Record set START

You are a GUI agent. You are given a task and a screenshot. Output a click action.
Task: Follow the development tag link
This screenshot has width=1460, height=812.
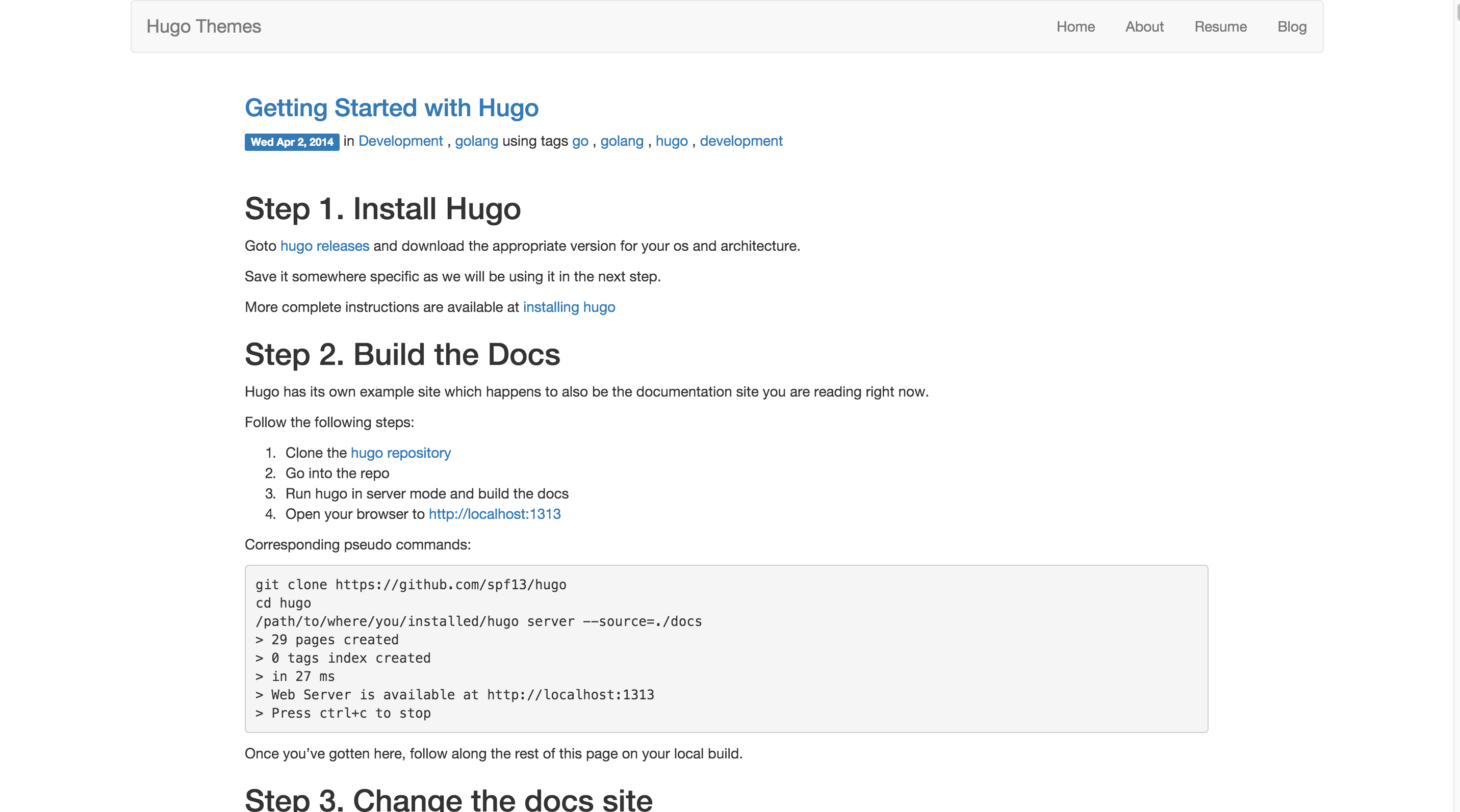click(x=741, y=141)
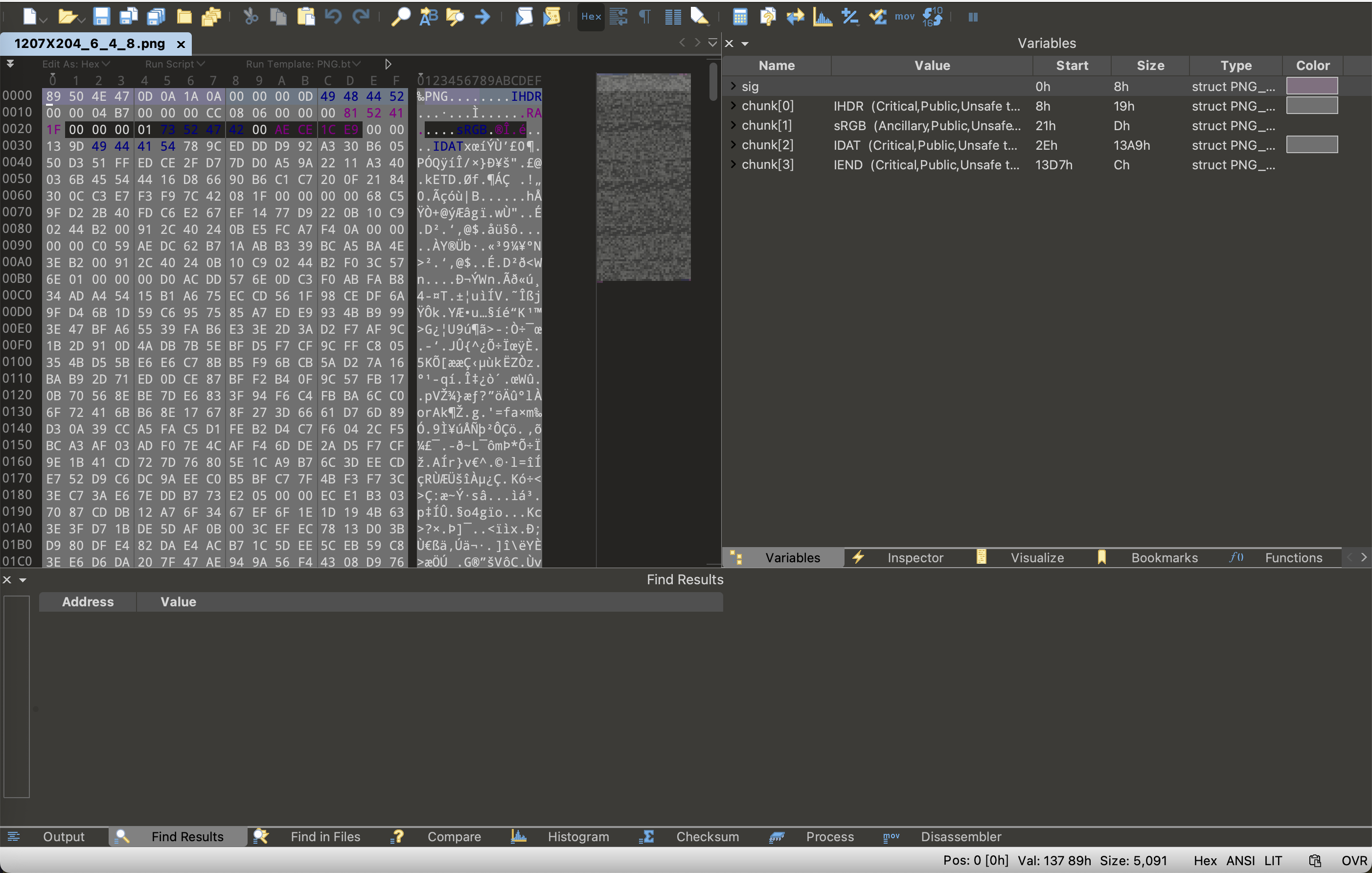Viewport: 1372px width, 873px height.
Task: Click the Replace text icon
Action: click(x=428, y=17)
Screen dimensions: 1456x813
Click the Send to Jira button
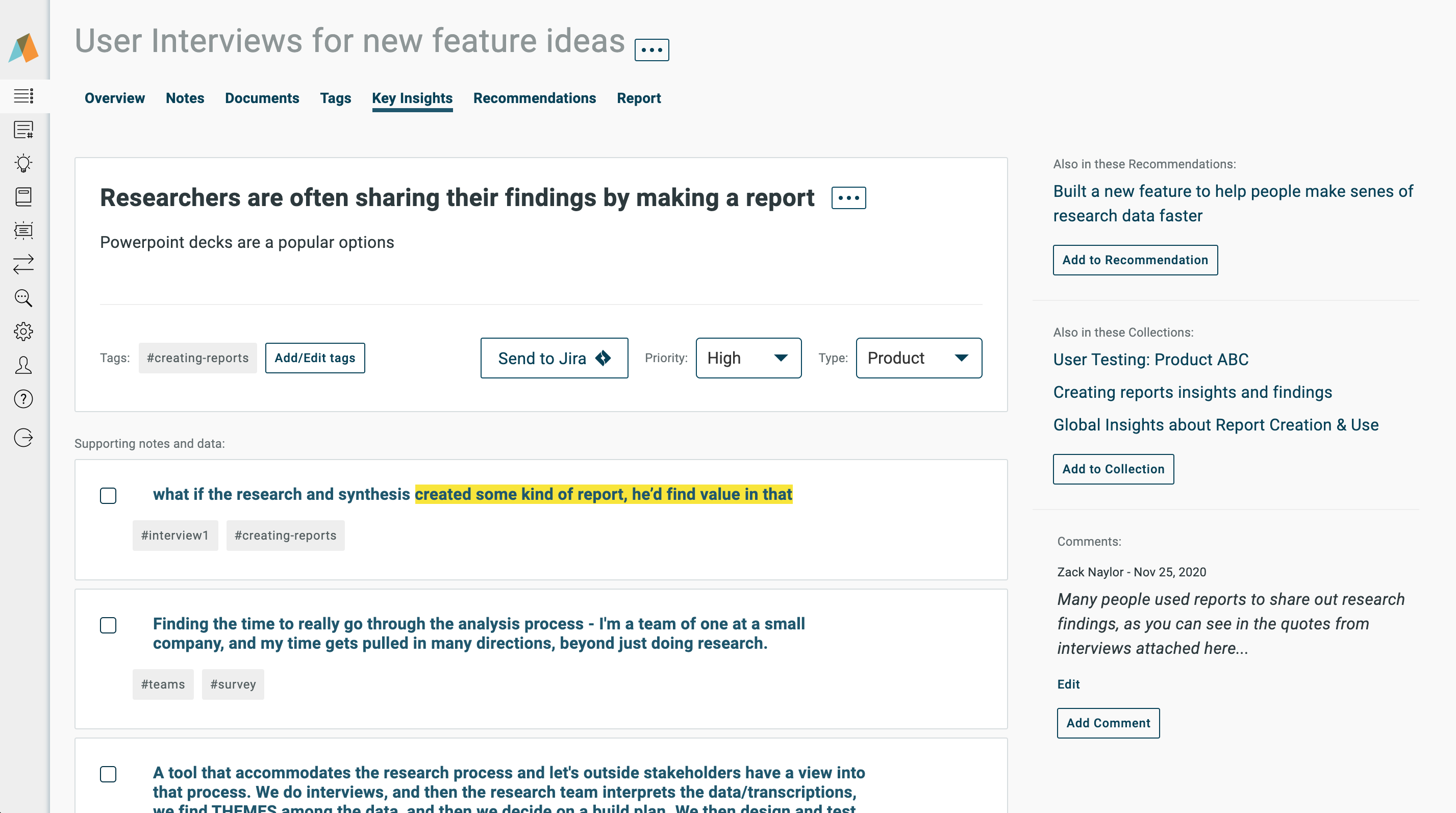pyautogui.click(x=554, y=358)
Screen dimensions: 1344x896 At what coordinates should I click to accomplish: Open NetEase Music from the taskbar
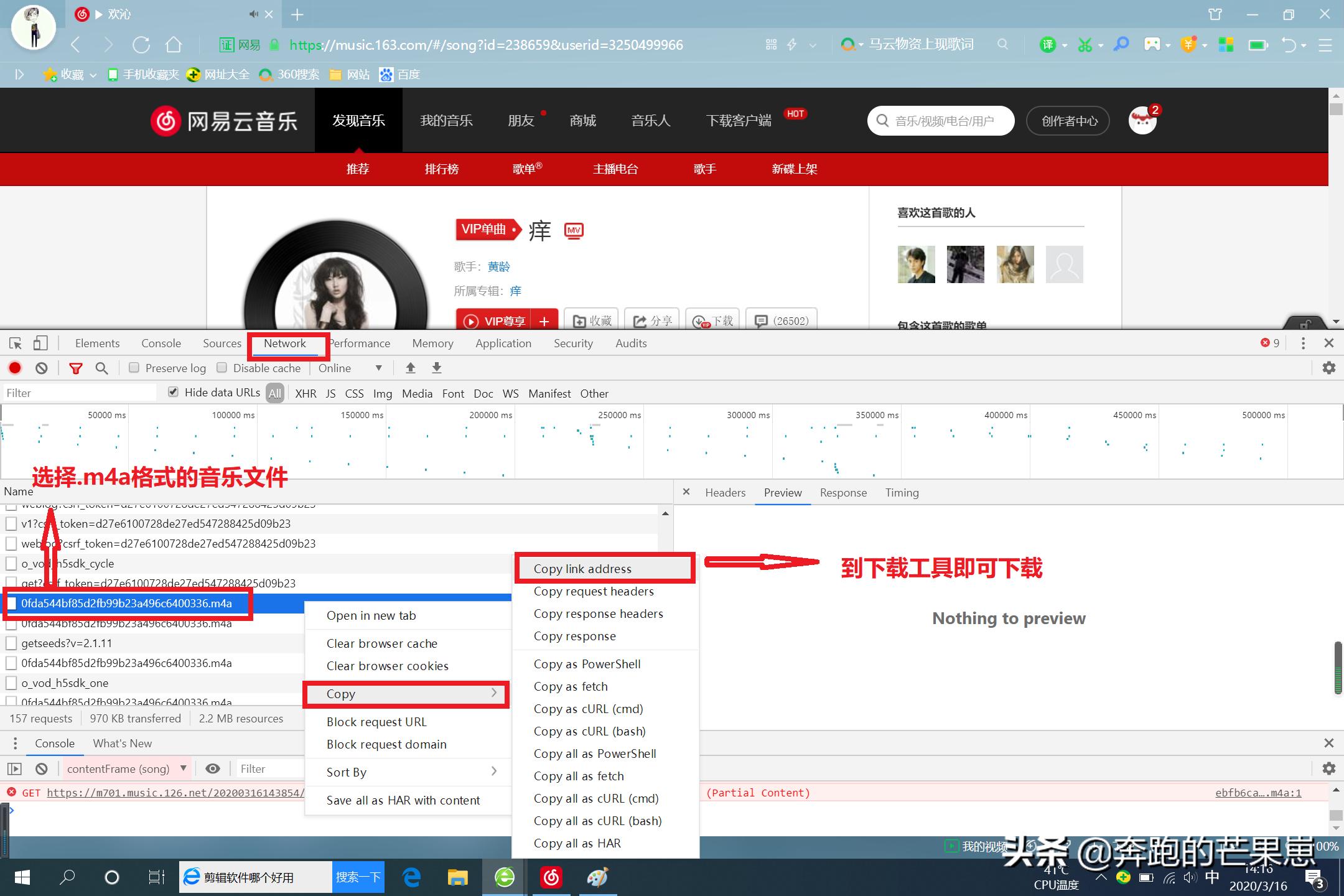[x=551, y=877]
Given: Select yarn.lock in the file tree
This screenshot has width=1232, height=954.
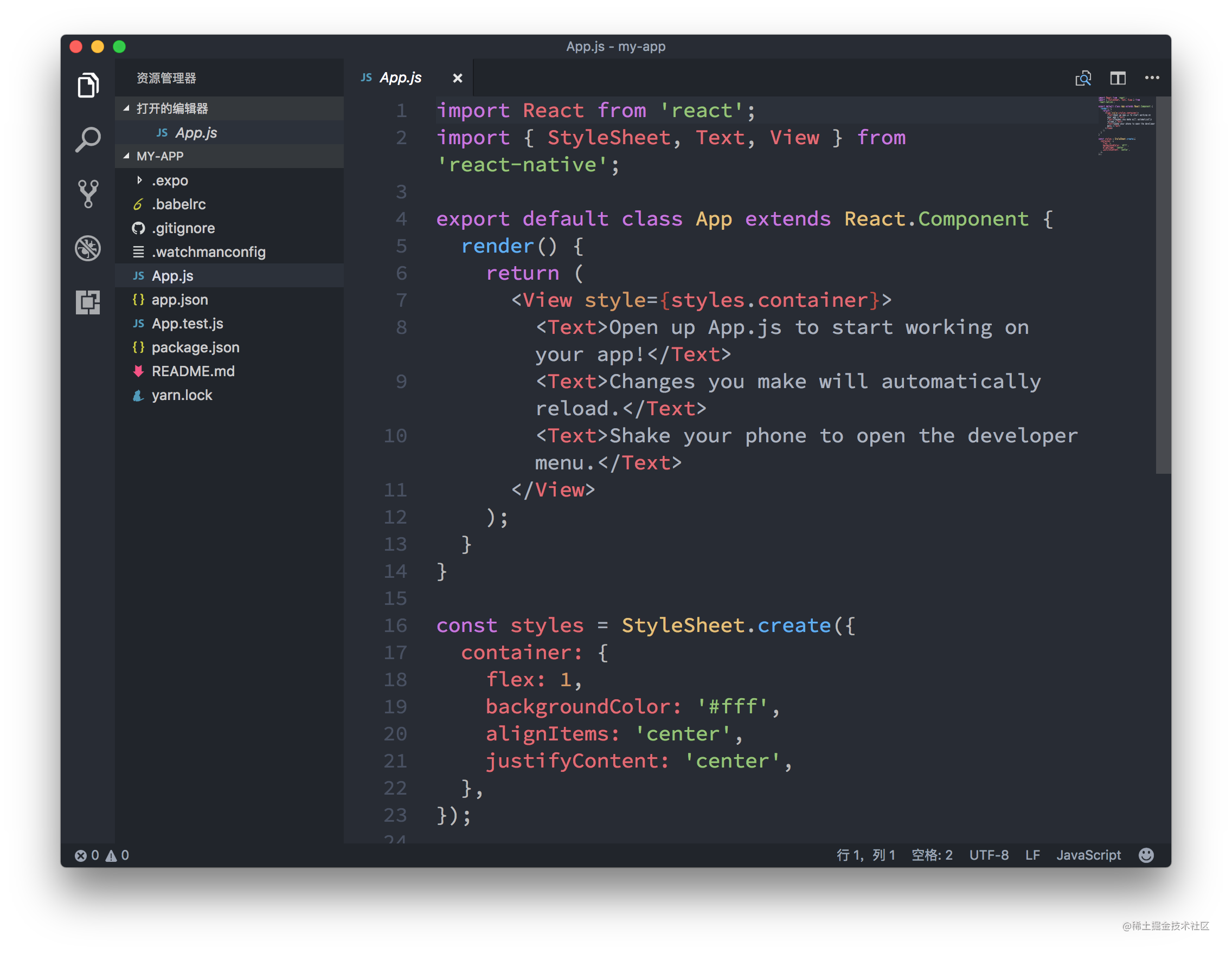Looking at the screenshot, I should [182, 395].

Record set END

*To do*
Starting at the line with "Screen dimensions: 1456x813", write out every line exactly through the final line of the records above, both included, and skip the pictures.

*The answer*
Screen dimensions: 1456x813
Click the Send to Jira button
pyautogui.click(x=554, y=358)
Screen dimensions: 1344x896 At what coordinates should I click to accomplish: Open NetEase Music from the taskbar
[x=551, y=877]
Given: Select yarn.lock in the file tree
This screenshot has width=1232, height=954.
Looking at the screenshot, I should [182, 395].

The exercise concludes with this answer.